Problem requirements. Revise the part of the items that opens with the line containing "Task: Unlock estimated" and closes with the line containing "Open 나의 iPad from the sidebar", changing "sidebar" to "side panel" and keeping everything else the same. Leave the pictures out of your answer.

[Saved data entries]
━━━━━━━━━━━━━━━━━━━━━━━━━━━━━━

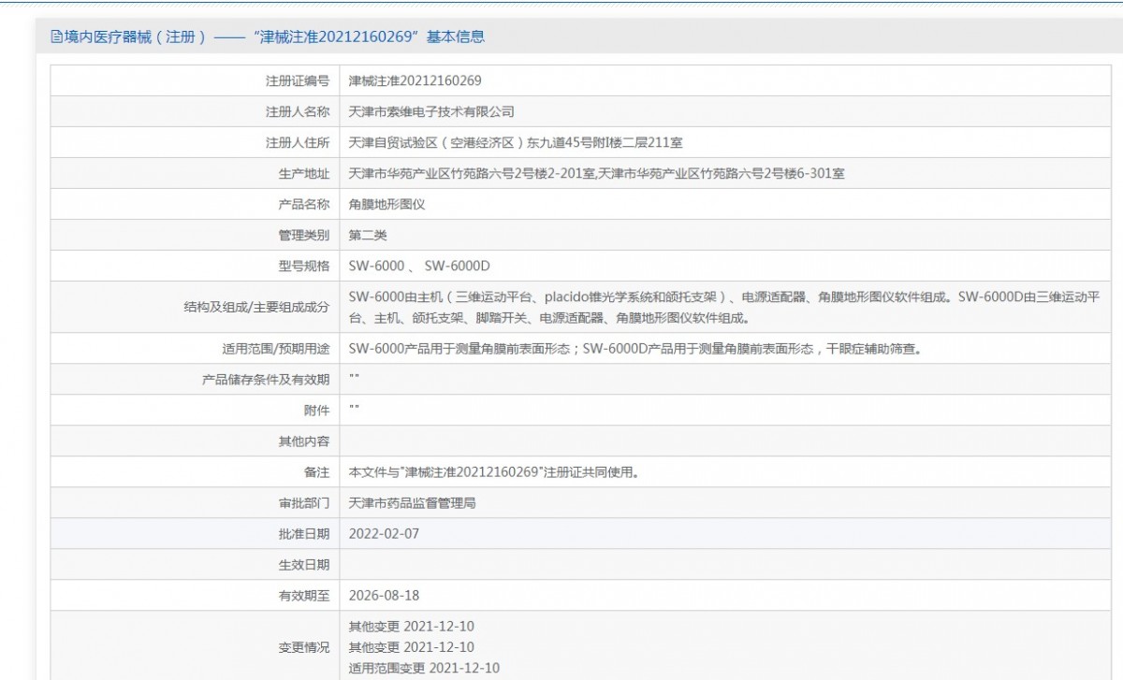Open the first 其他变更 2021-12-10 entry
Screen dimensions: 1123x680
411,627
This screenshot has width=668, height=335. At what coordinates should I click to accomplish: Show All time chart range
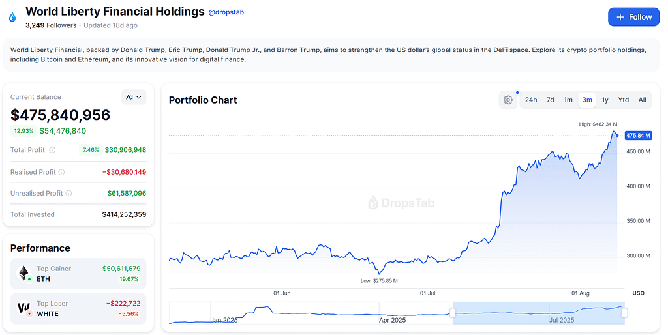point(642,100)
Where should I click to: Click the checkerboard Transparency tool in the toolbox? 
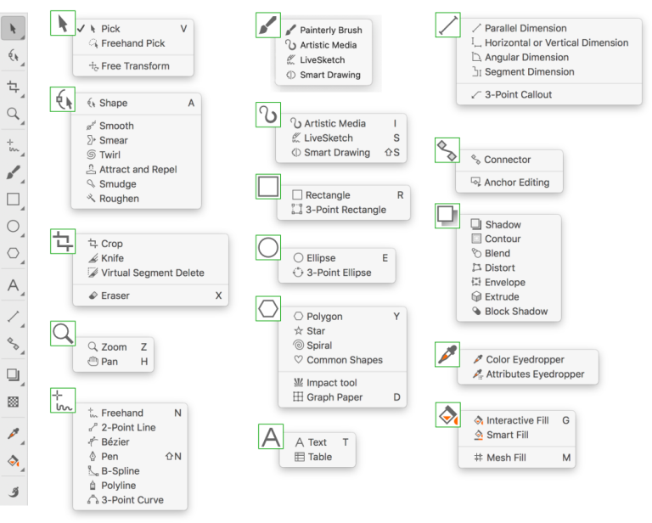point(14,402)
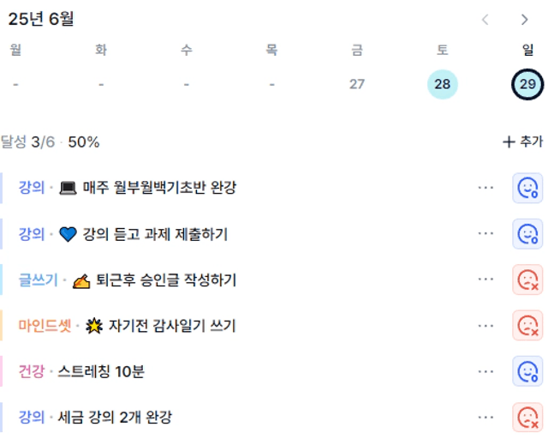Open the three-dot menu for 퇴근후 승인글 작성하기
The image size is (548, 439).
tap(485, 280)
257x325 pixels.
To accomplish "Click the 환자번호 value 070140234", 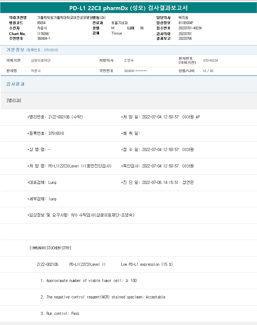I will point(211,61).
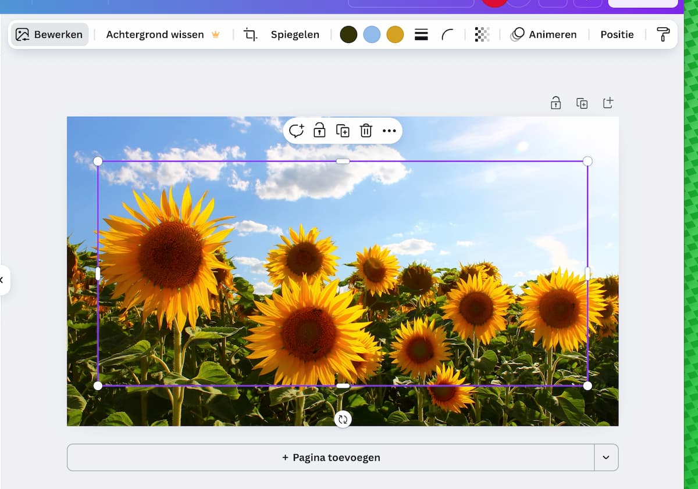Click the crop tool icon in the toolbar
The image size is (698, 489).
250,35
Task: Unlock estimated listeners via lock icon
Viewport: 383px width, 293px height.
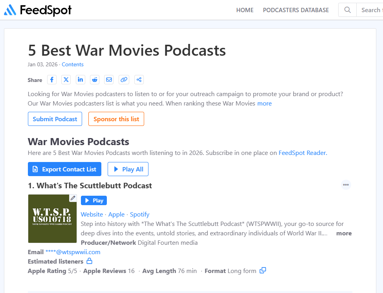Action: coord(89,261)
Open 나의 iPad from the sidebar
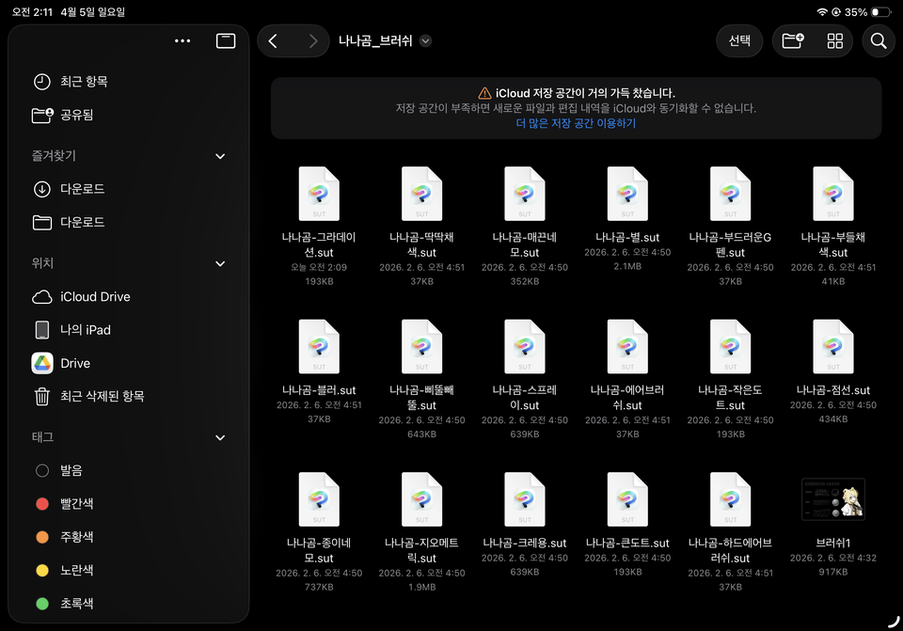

━━━━━━━━━━━━━━━━━━━━━━━━━━━━━━

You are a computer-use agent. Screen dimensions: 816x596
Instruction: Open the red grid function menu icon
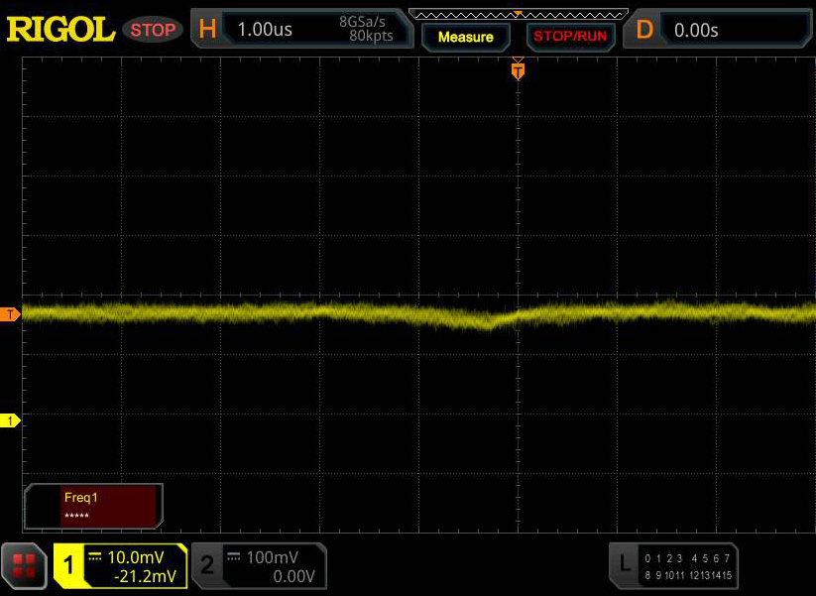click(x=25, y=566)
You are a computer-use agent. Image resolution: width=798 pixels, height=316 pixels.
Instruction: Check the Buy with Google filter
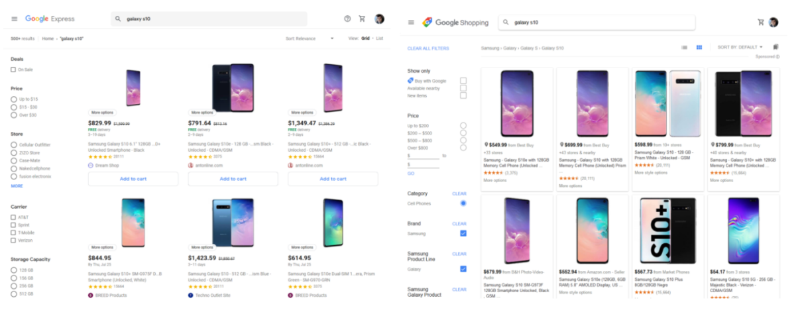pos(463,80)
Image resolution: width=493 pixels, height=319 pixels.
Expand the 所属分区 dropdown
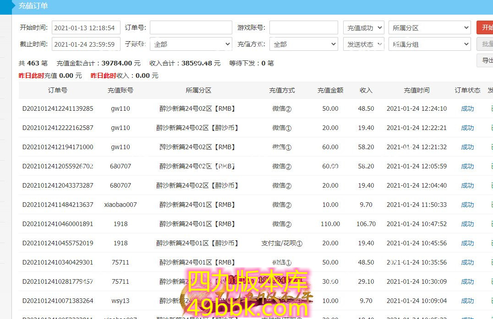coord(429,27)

━━━━━━━━━━━━━━━━━━━━━━━━━━━━━━

Result for this task.
Task: Unlock estimated listeners via lock icon
Viewport: 383px width, 293px height.
Action: coord(89,261)
Open 나의 iPad from the side panel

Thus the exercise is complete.